Midland: settlement agents call for scrutiny of Landgate’s digital transition


Landgate building in Midland. Picture: David Baylis
Landgate building in Midland. Picture: David Baylis

DIGITAL transition at Landgate has local settlement agents calling for scrutiny of the Midland-based State authority’s business dealings with privatised offshoots amid concern consumers are likely to be worse off.

WA Australian Institute of Conveyancers chief executive Dion Dosualdo, a former Landgate employee, said the Registrar of Titles told the real estate industry from December all registry documents – including transfers, mortgages and caveats – must be lodged electronically by the end of this year.

Mr Dosualdo said the ruling required agents, lawyers, banks and real estate firms to use to the services of privately owned Property Exchange Australia (PEXA) to transfer property.

“Landgate along with four big banks are shareholders in PEXA, the only provider that facilitates electronic lodgement (in Australia) and by mandating now, they pretty much gift themselves a licence to print money in a monopoly market,” he said.

“To be fair, anyone can be a provider, or what they call an Electronic Lodgment Network Operator (ELNO) however, the opportunity to compete will be very hard given PEXA has a head start and come December this year are likely to have the lion’s share of the market.”

He said his association represented buyers and sellers and had no self-agenda in referring the recent changes to the national competition regulator for investigation.

“Morally and ethically we cannot be compliant. Our members are consumer advocates in property transactions and the thought of consumers being taken advantage is unacceptable,” he said.

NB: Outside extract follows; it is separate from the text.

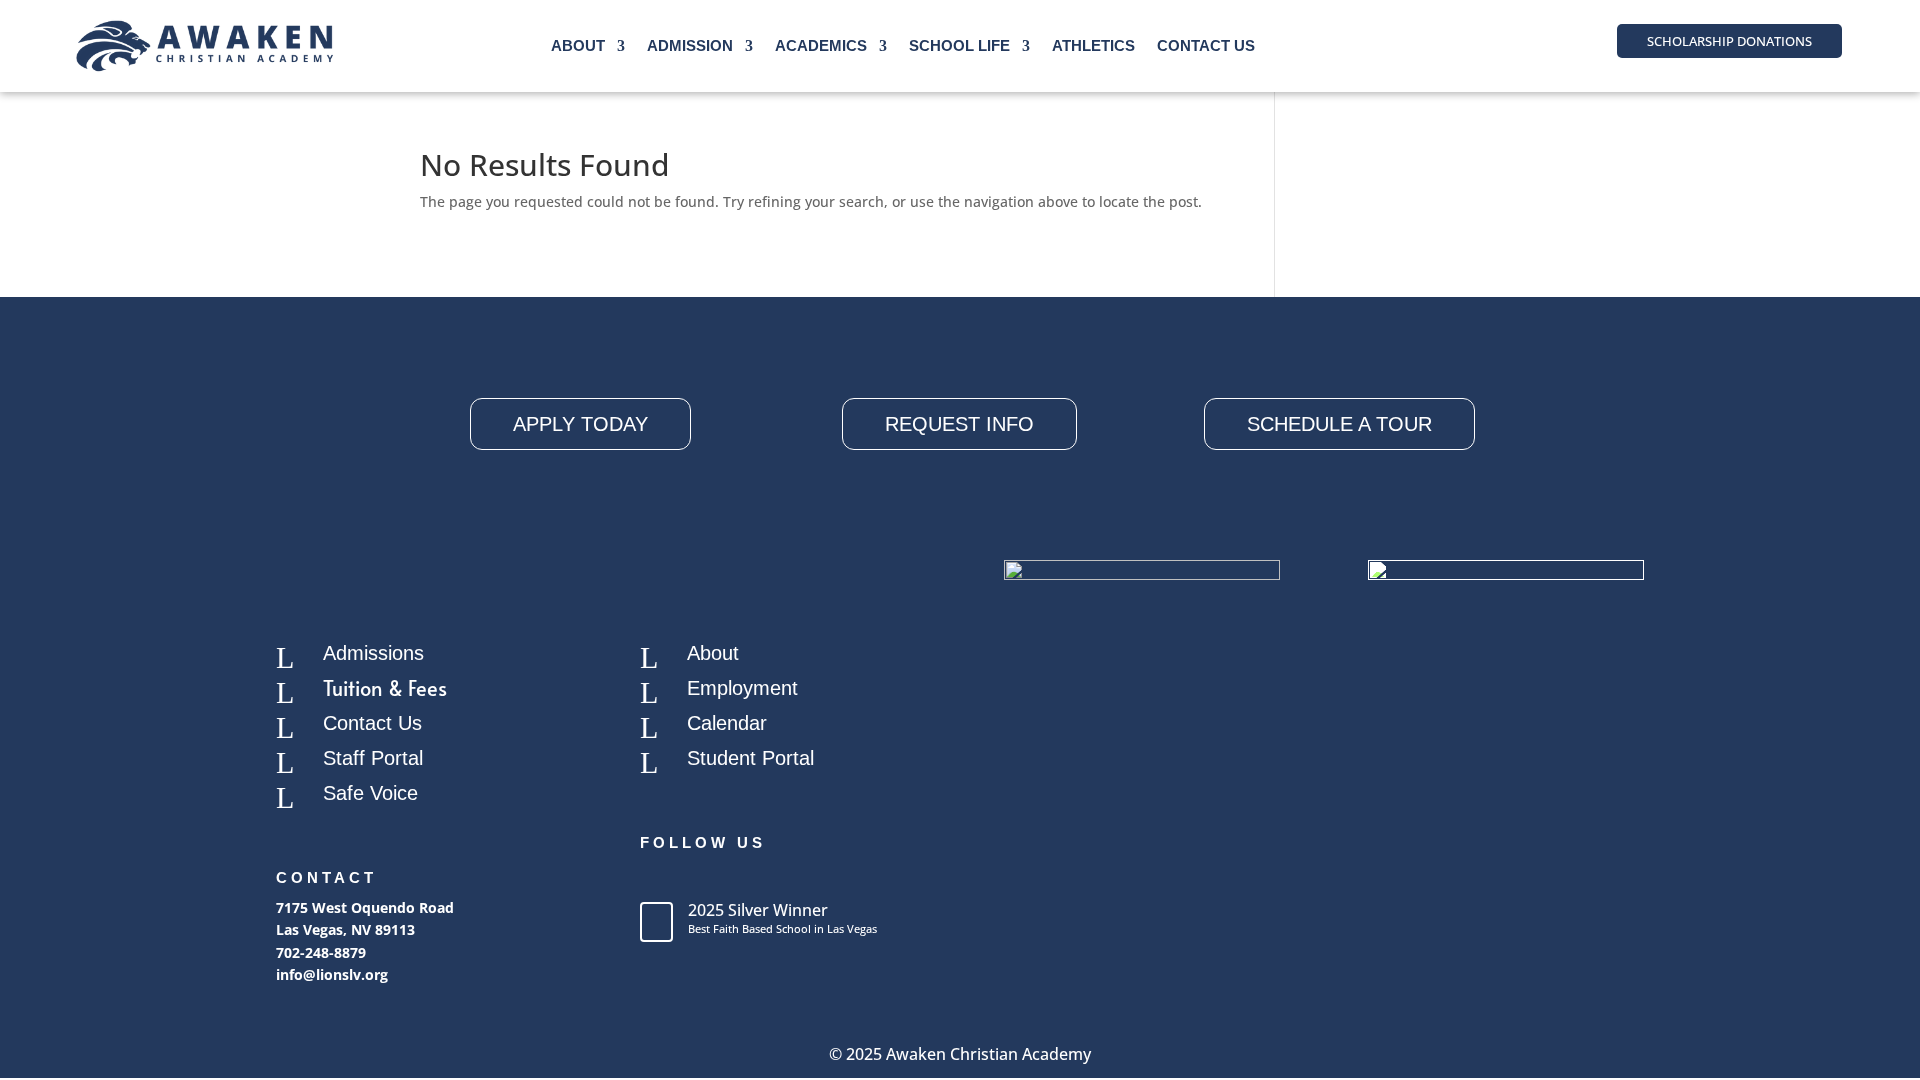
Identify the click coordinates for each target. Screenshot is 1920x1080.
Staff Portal (373, 758)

Mr Dosualdo said with no right to choose between suppliers, costs would rise and electronic conveyancing would result in more job losses.

Opposition spokesman for Lands Peter Tinley said the Liberal-National Government moved the voluntary electronic lodgement system to a compulsory one without consultation.

“The Government has not revealed any details as to what consultation with stakeholders was undertaken, what research was done or the reasons for making the system mandatory,” he said.

He said Parliament would not sit until after the State Election on March 11 and no questions or Freedom of Information requests could be submitted until after that date to determine the extent of job losses across the sector.

A Landgate spokeswoman said the switch from manual to electronic provided faster turn-around and savings through its cloud-based digital land registry system.

“Landgate has been working with industry for almost a decade for a smooth transition to electronic conveyancing that will offer its greatest benefits to Western Australians when all parties participate,” she said.

“The benefits to the WA community include $52 million of projected savings over five years, an improvement in customer turn-around times from 10 to 1.5 days and almost instantaneous electronic lodgements.”

She said Landgate had worked with employees to ensure they were more agile, commercial and digitally savvy.

“There are no additional impacts on our people from these new requirements,” she said.

The transition to a digital register system at Landgate started in 2001 and currently more than 99 per cent of titles are in a digital format.